Sunday, March 7, 2010

The Miracle at Speedy Motors and Alex Cross's Trial

It's weird; I get more reading done during school weeks than during vacations.  I finished one and read a whole other one and started one more.


I so enjoyed my visit to Botswana!  Mma Ramotswe and the rest of the crew never get stale.  There is such dignity and sweetness in this series that shows it's the little moments that should be honored in life: red bush tea, pumpkin, tiny white vans that keep on running, good employees, cases that turn out wrong but ironically right, and the hope for miracles.


I thought this would be a novel about a trial that Alex Cross is part of but it turns out to be a book written by Alex Cross about a trial his ancestors were involved with back at the beginning of the 1900s.  So, it turned me off mometarily...but just for a moment. 

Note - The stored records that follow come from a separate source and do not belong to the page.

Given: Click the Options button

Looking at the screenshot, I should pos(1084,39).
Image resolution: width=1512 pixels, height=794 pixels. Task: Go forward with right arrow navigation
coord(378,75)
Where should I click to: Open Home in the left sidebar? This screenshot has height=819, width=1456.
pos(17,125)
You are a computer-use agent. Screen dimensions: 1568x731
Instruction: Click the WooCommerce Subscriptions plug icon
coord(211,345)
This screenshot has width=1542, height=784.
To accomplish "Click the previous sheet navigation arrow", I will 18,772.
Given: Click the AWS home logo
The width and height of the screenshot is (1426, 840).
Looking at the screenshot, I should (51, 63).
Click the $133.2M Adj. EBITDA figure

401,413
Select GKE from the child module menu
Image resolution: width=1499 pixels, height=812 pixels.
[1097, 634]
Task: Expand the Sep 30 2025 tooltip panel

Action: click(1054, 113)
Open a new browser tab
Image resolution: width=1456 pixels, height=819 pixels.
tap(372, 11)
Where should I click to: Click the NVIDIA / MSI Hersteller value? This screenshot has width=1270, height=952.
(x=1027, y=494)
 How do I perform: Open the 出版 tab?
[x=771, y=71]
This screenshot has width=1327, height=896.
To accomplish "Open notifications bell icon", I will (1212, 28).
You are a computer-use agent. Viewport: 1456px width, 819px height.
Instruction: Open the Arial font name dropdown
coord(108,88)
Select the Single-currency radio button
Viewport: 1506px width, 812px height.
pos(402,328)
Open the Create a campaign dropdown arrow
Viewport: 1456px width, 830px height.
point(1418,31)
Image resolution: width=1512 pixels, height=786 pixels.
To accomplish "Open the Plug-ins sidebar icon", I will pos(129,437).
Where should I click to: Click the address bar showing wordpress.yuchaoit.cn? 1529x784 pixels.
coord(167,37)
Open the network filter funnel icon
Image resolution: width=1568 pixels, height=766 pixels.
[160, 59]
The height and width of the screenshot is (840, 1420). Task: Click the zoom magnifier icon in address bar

Ben Corbett is a white lawyer from Mississippi now living and working in Washington D.C.  He's commissioned by President Teddy Roosevelt to investigate the lynchings that have been occuring back in his hometown of Eudora, MS. 

On the surface, it's a sleepy, pretty southern town but the more Ben searches, the more the rotten underbelly of the town is exposed.  He befriends Abraham Cross, Alex Cross's great uncle, and his family, and takes a stand with them against the sickness spread by the KKK.

So, even though I had to go back to school this week, I still got to enjoy two good books.

1 comment:

Literary Feline said...

It's been awhile since I last visited Botswana. I need to return. I miss Mma Ramotswe. I keep watching the HBO website, hoping the second season of the tv show will start up soon.

Hmm. That's an interesting way to go--in terms of Patterson's latest. I am glad it worked in the end.